### [Условие задания]
Перепишите без изменений всё, что идёт в записях ниже от строки с «The height and width of the screenshot is (763, 1603).» до самого конца записей, включая обе границы. Изображения в ответ не включайте.
========================
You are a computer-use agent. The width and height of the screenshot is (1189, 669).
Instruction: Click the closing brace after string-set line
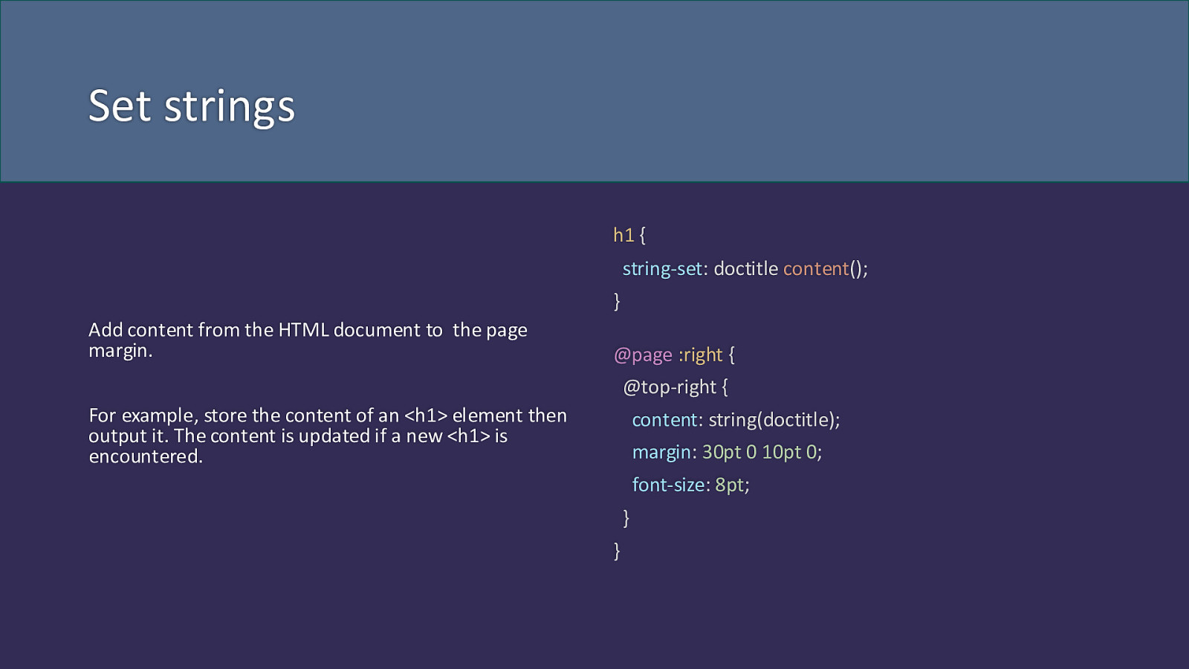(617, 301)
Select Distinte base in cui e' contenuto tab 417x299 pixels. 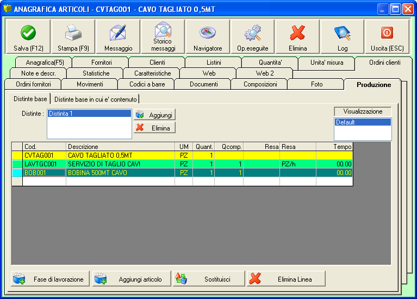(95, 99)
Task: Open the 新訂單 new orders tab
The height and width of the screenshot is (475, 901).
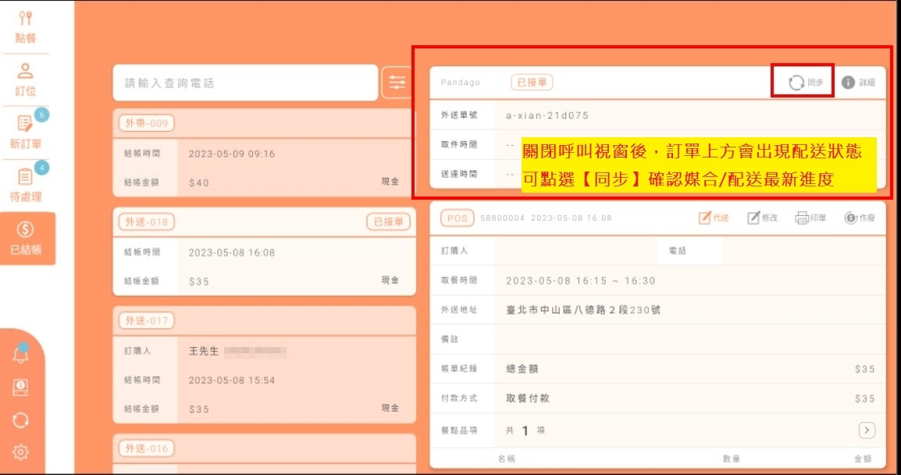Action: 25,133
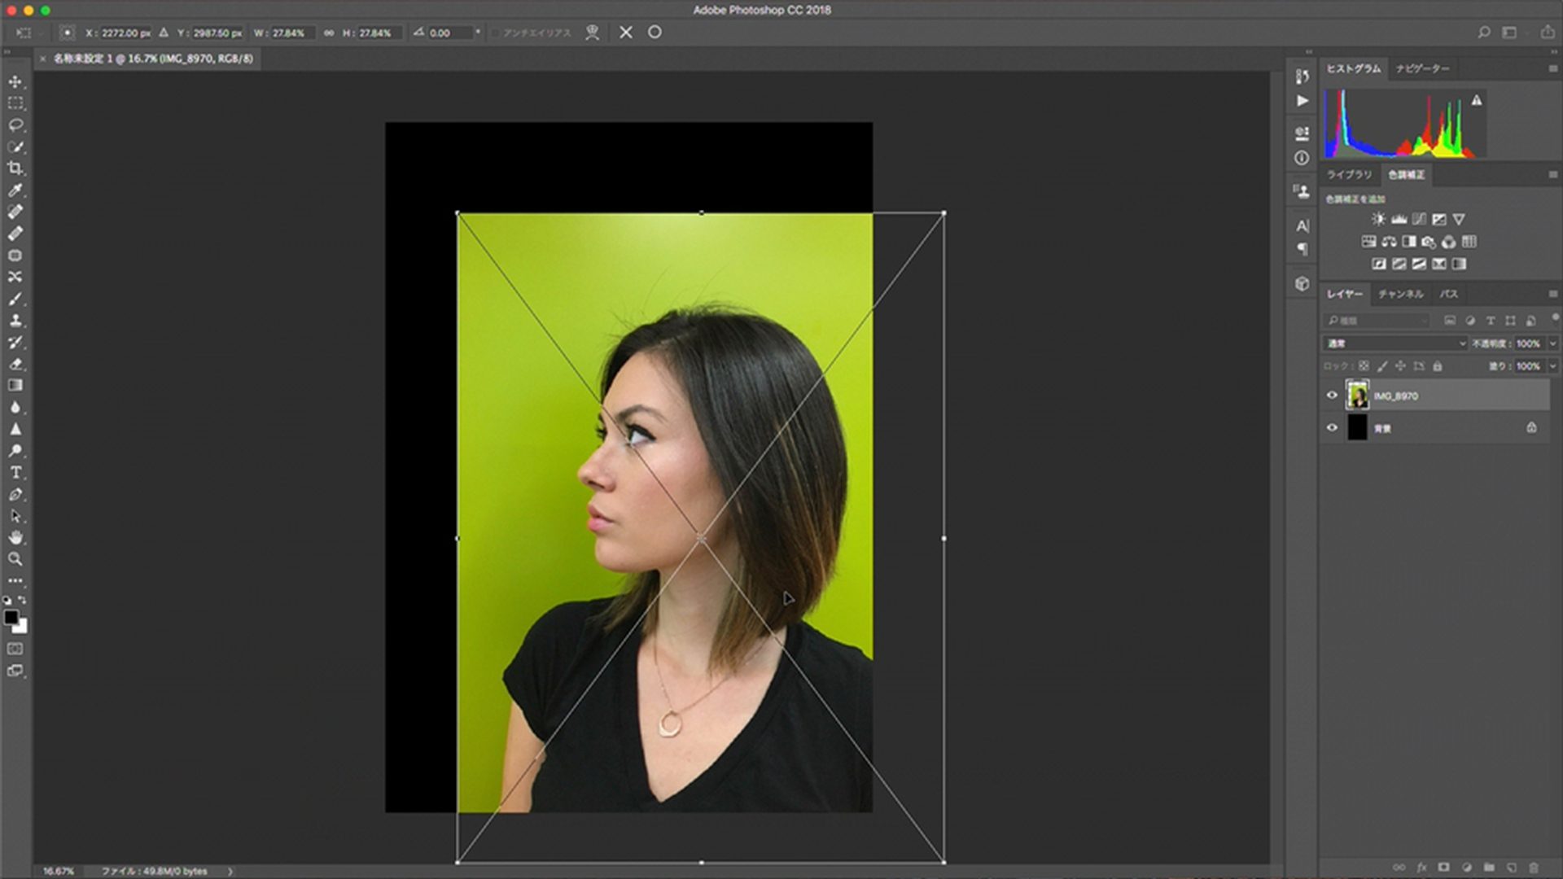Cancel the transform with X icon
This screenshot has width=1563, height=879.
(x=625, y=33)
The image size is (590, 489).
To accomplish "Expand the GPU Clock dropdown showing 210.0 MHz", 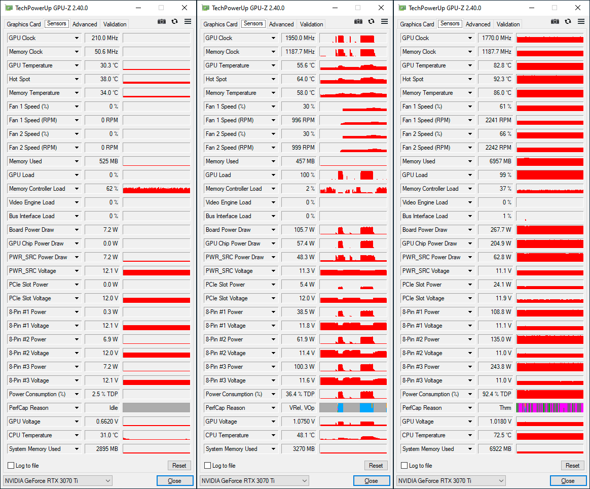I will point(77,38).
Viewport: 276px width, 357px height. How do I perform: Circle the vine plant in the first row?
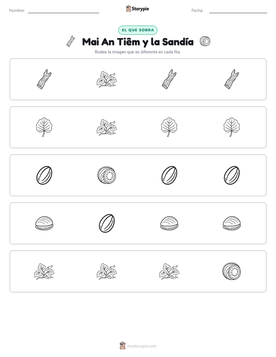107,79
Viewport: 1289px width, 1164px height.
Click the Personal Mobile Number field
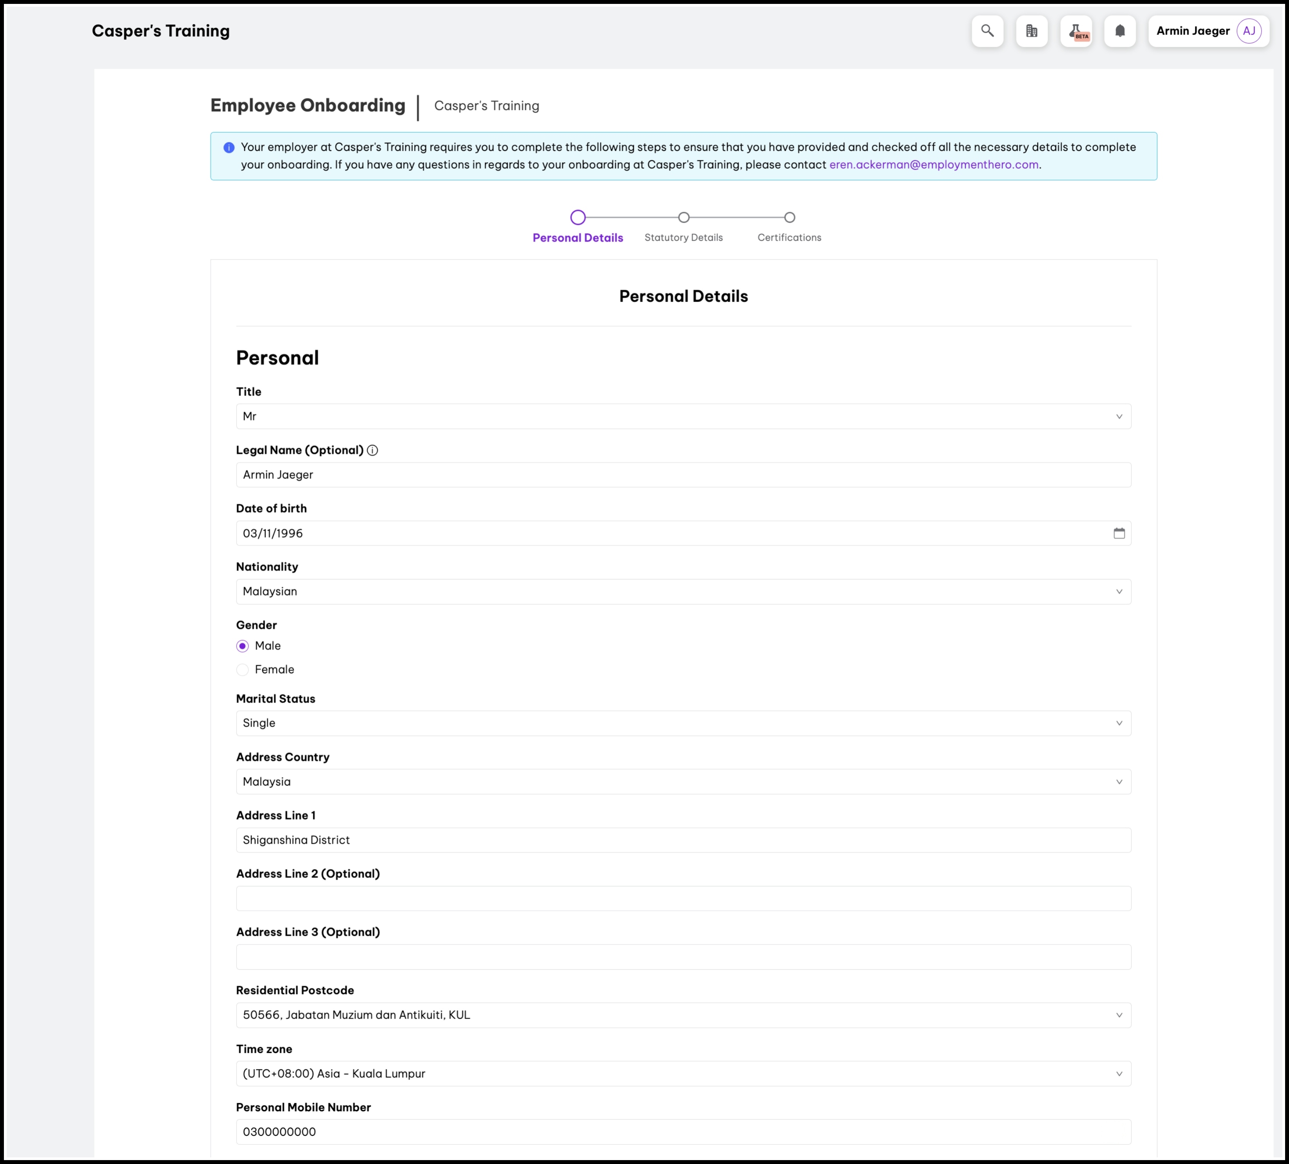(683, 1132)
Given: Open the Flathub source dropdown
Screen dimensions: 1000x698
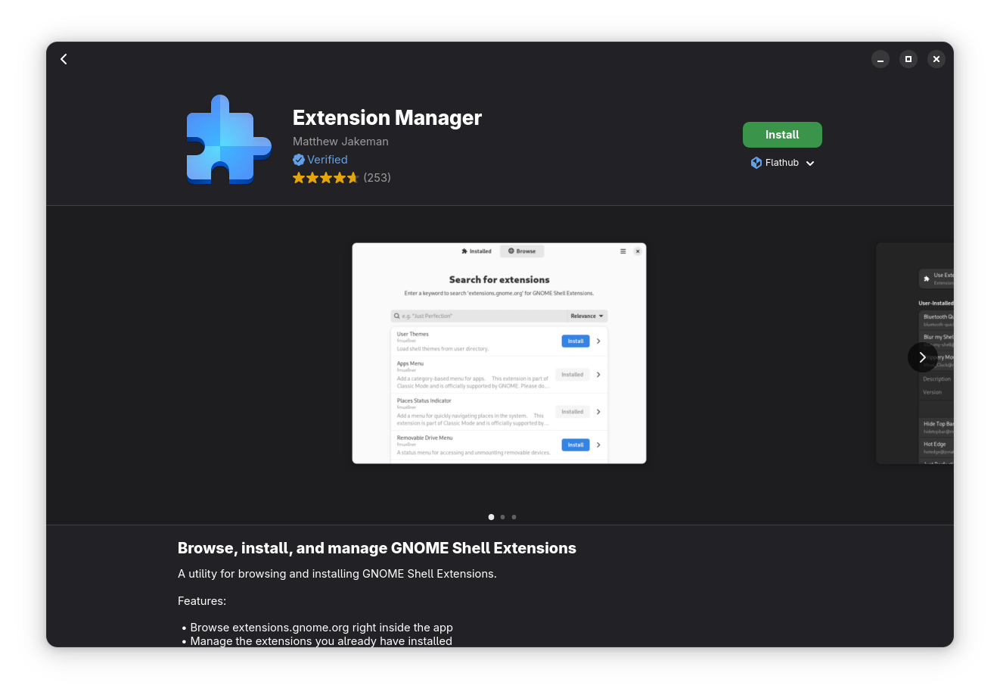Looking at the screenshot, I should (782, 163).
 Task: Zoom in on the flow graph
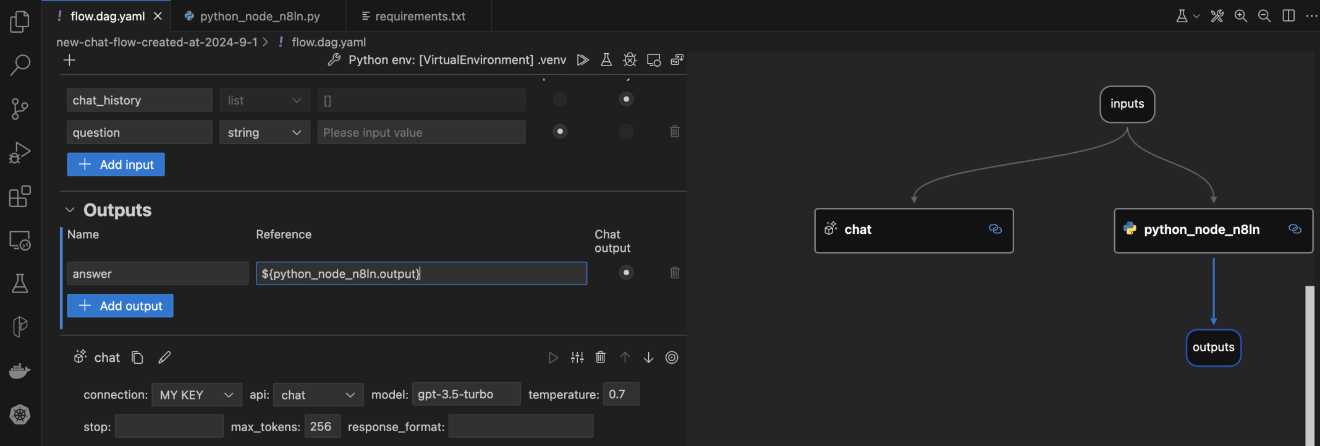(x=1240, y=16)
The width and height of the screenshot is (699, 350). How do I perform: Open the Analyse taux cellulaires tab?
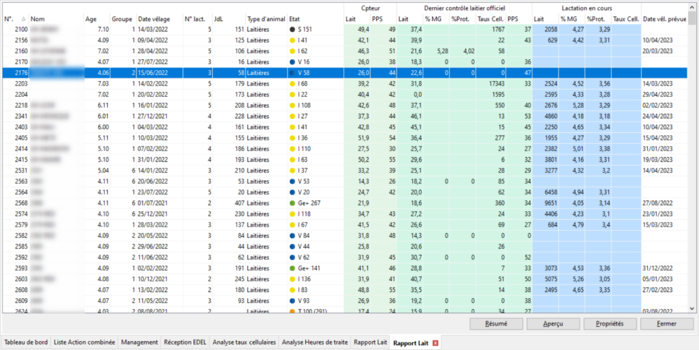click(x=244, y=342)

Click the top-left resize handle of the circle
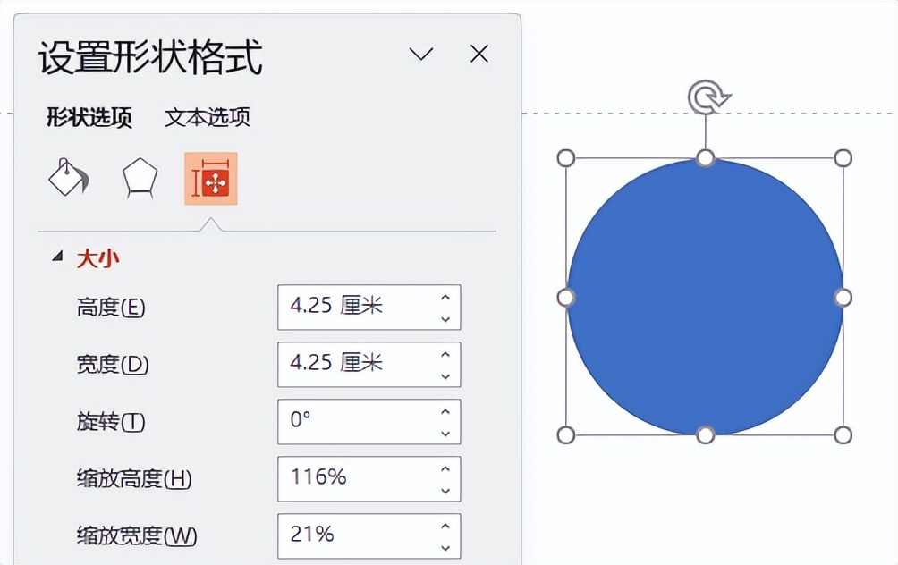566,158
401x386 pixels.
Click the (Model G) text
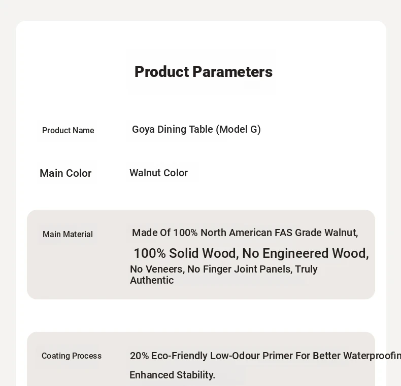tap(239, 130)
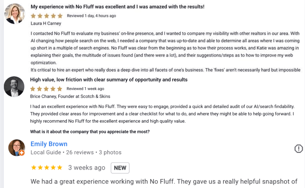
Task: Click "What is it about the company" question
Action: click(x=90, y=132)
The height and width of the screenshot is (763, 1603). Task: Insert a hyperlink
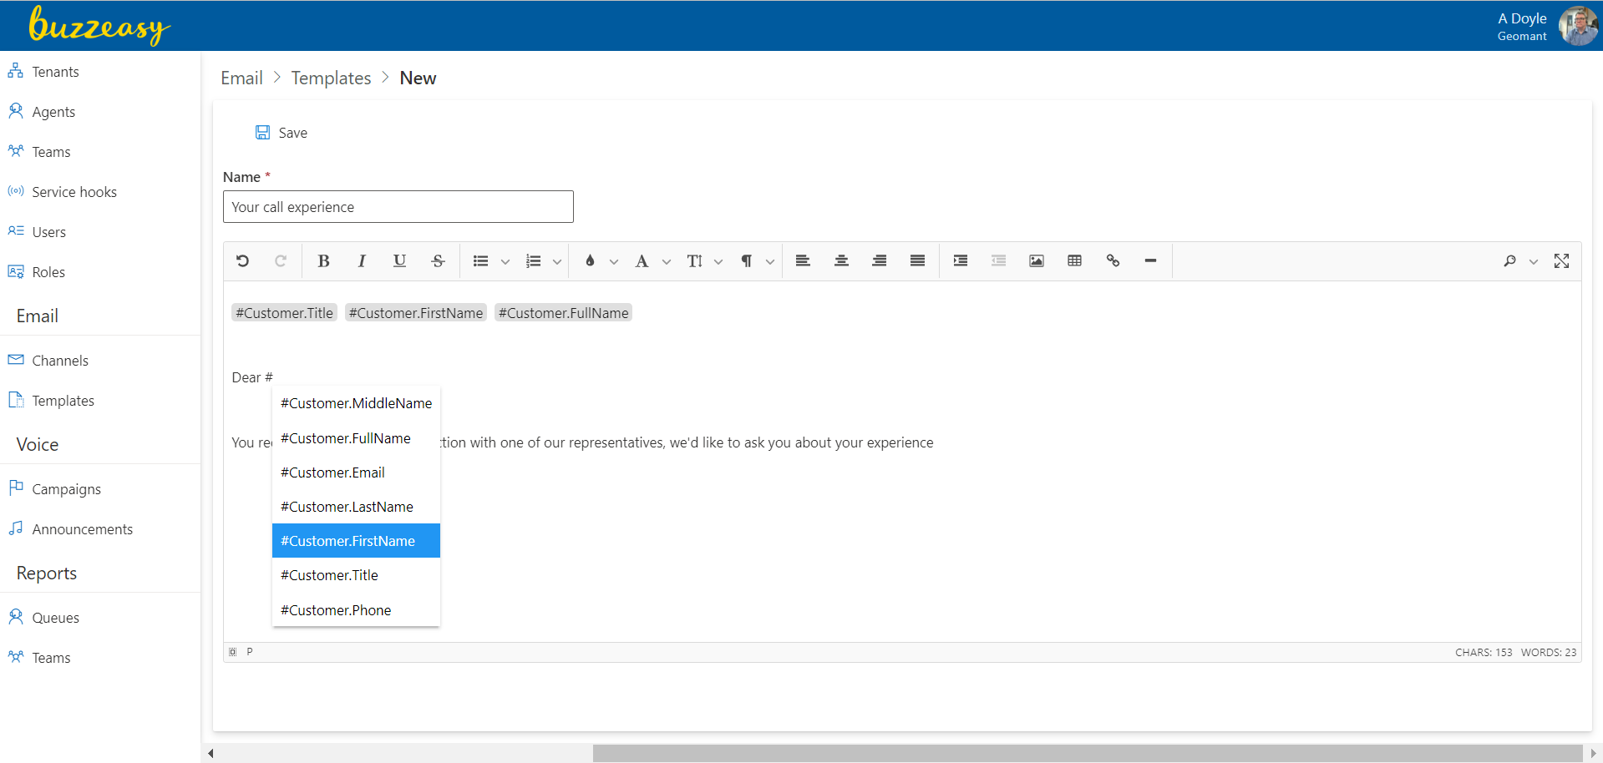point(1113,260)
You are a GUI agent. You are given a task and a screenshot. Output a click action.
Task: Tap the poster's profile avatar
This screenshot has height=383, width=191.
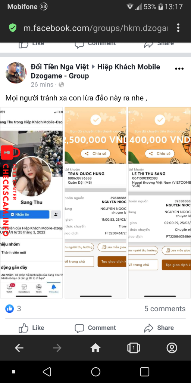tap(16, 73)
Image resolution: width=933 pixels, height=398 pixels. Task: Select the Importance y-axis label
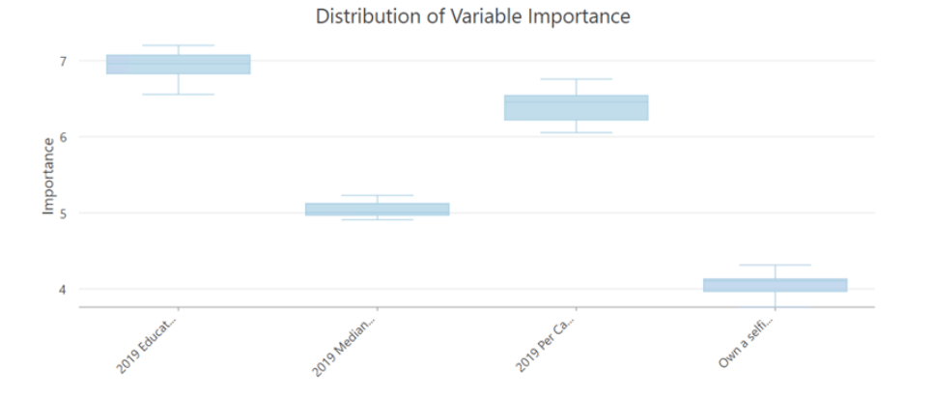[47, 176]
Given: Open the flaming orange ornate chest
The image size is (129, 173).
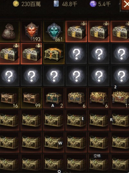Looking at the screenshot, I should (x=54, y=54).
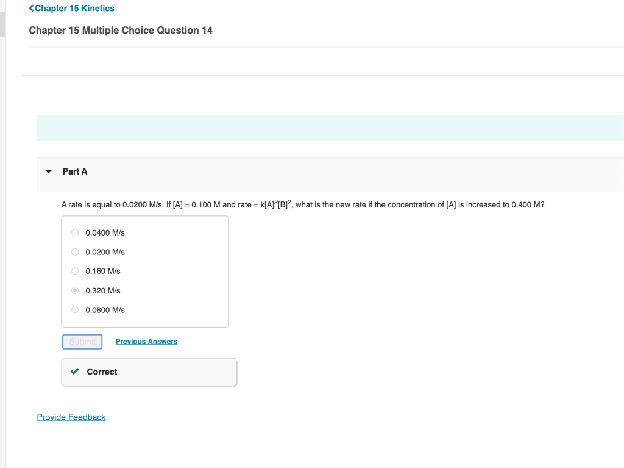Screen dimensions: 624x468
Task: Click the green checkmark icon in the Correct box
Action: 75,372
========================
### [Решение задания]
The height and width of the screenshot is (763, 1603). Task: Insert a hyperlink
point(1113,260)
You are a GUI agent. You are given a task and a screenshot. Output a click action.
Task: Tap the poster's profile avatar
This screenshot has height=383, width=191.
tap(16, 73)
Image resolution: width=933 pixels, height=398 pixels. Task: Select the Importance y-axis label
[47, 176]
Given: Open the flaming orange ornate chest
The image size is (129, 173).
Looking at the screenshot, I should (x=54, y=54).
Screen dimensions: 624x468
Task: Click the green checkmark icon in the Correct box
Action: 75,372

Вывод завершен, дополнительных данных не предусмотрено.